▶ _WRITTEN INSTRUCTION_: Copy the records word for word, starting with the line that contains "Where should I" and going on through the end of the records. Leave the pictures out.
● ● ● ● ● ● ●
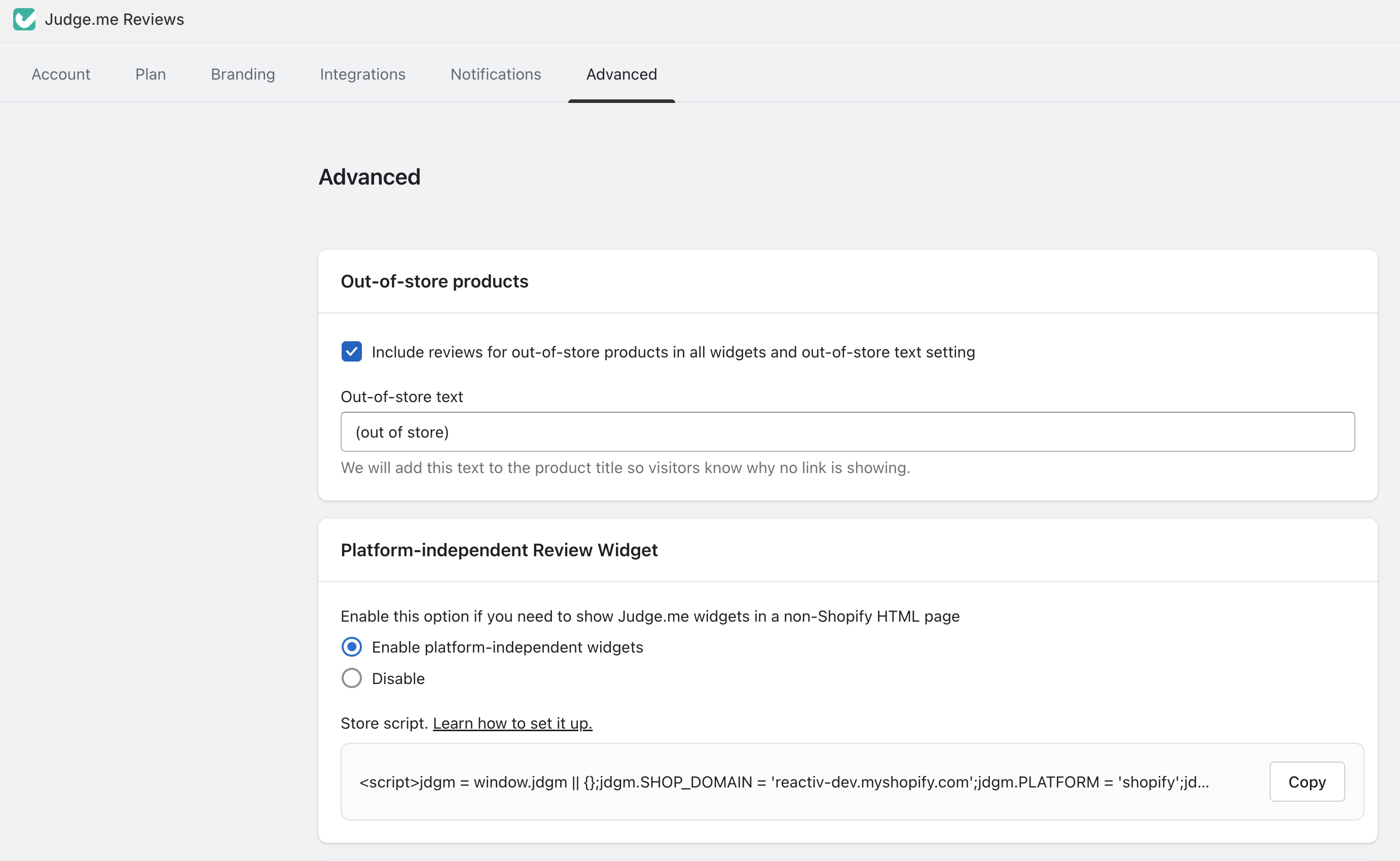Switch to the Plan tab
The height and width of the screenshot is (861, 1400).
[x=150, y=74]
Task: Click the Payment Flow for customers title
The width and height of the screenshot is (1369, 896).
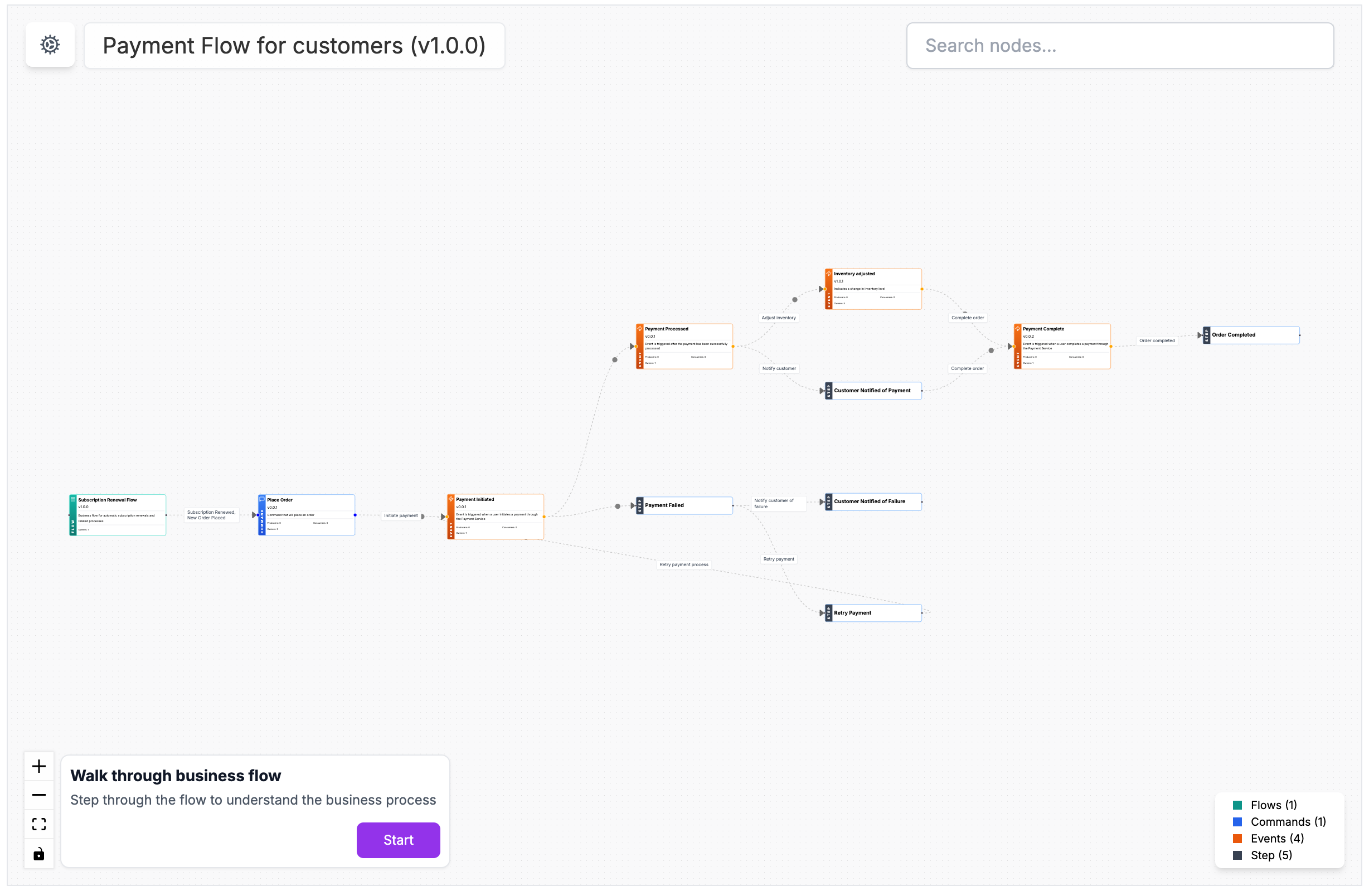Action: pyautogui.click(x=294, y=46)
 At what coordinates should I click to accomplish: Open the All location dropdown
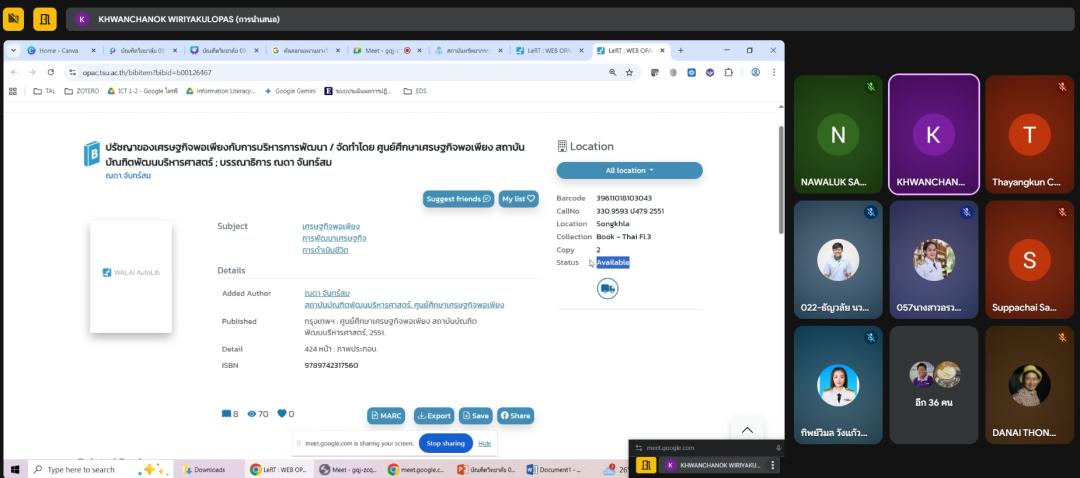[x=629, y=170]
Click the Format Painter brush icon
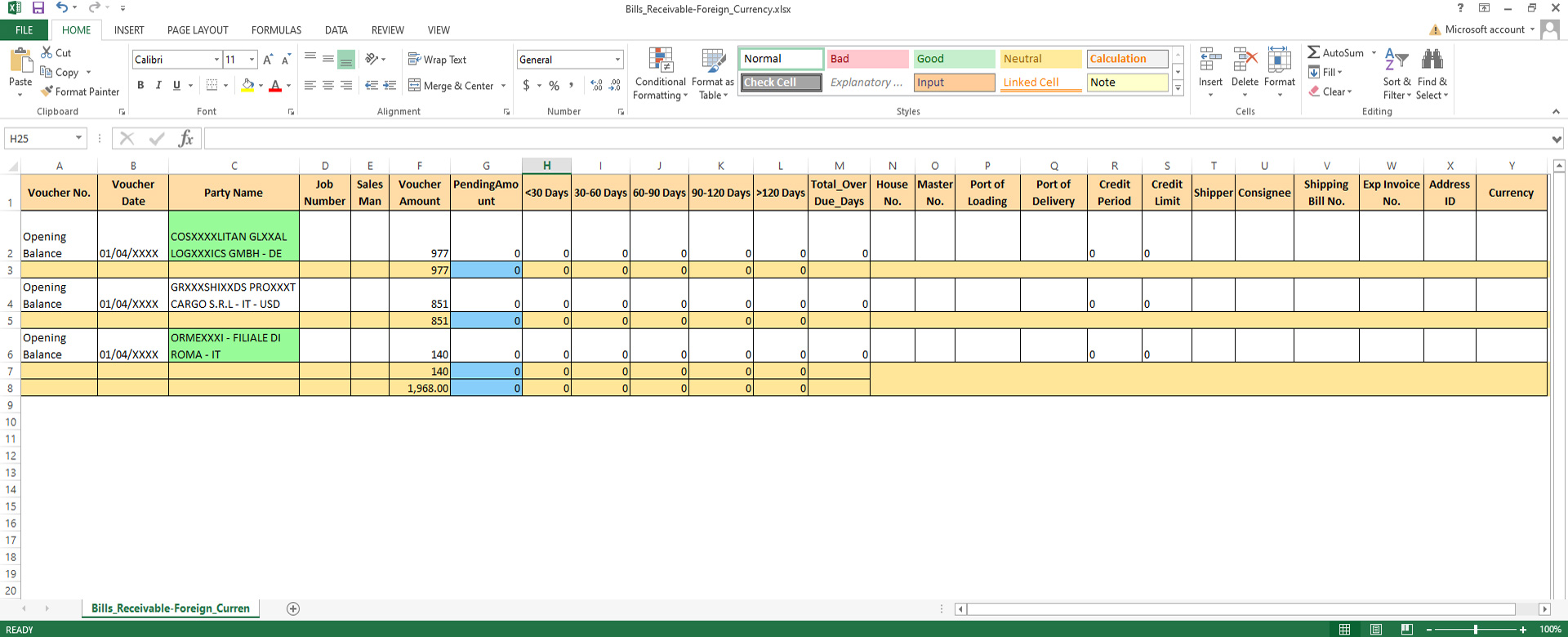This screenshot has width=1568, height=637. tap(47, 91)
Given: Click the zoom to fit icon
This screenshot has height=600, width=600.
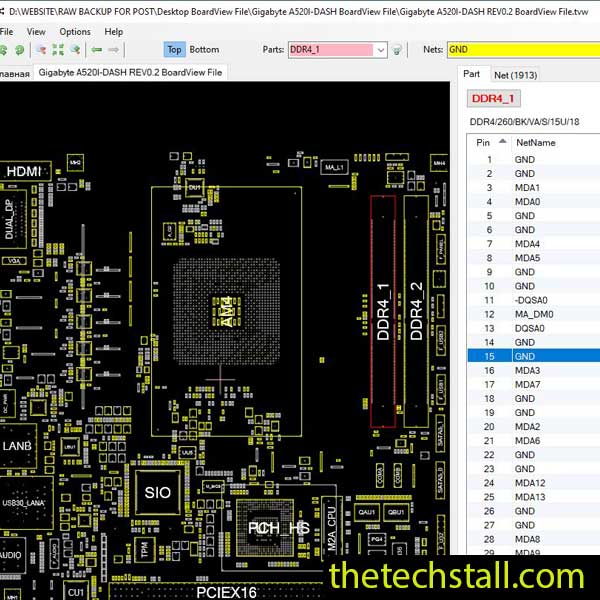Looking at the screenshot, I should pyautogui.click(x=57, y=49).
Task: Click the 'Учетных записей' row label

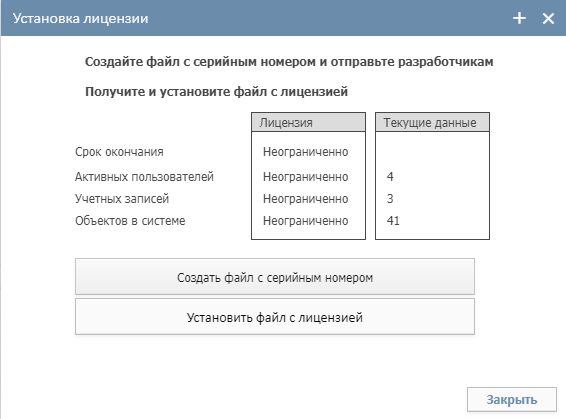Action: point(122,198)
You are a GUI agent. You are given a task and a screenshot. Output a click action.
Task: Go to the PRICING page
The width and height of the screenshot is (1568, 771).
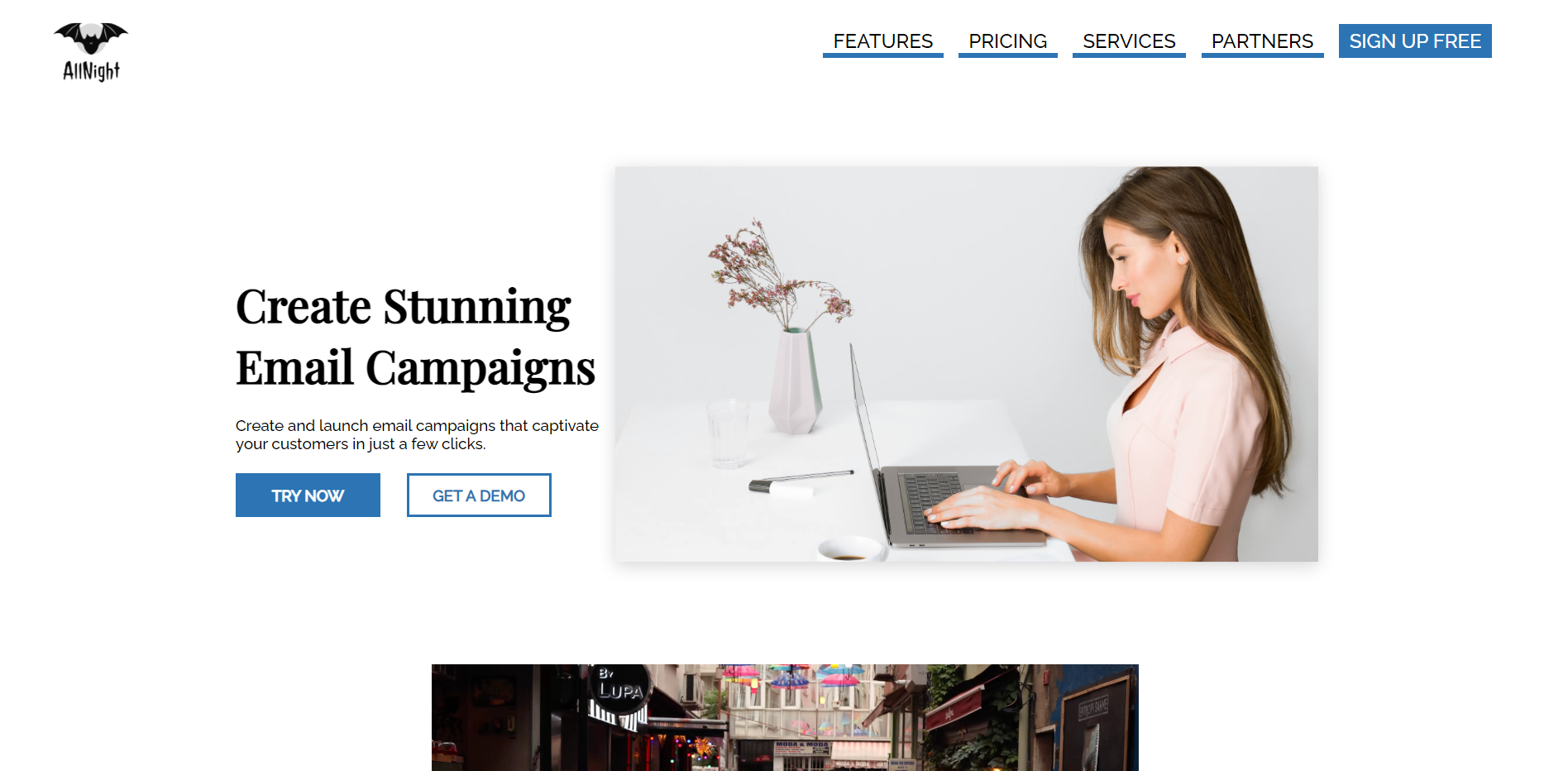(1007, 41)
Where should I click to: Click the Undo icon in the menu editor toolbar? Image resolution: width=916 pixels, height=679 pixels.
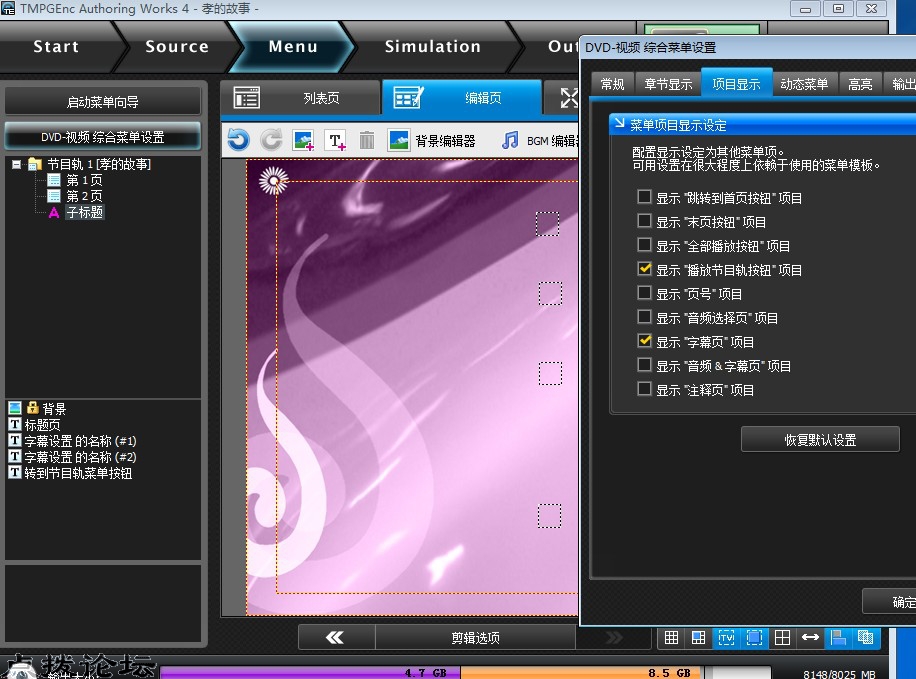point(238,140)
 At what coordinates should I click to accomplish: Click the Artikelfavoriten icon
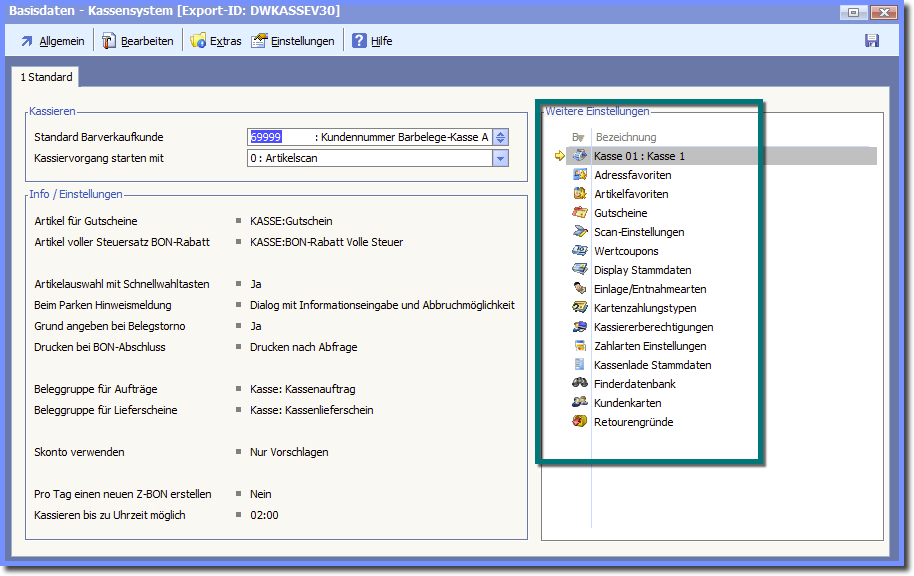(x=579, y=194)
● ● ● ● ● ● ●
▶ _REPLY TO THE EXERCISE_:
Where should I click to: Click the Undo icon in the menu editor toolbar? Image resolution: width=916 pixels, height=679 pixels.
point(238,140)
 At what coordinates should I click to accomplish: Click the Artikelfavoriten icon
(x=579, y=194)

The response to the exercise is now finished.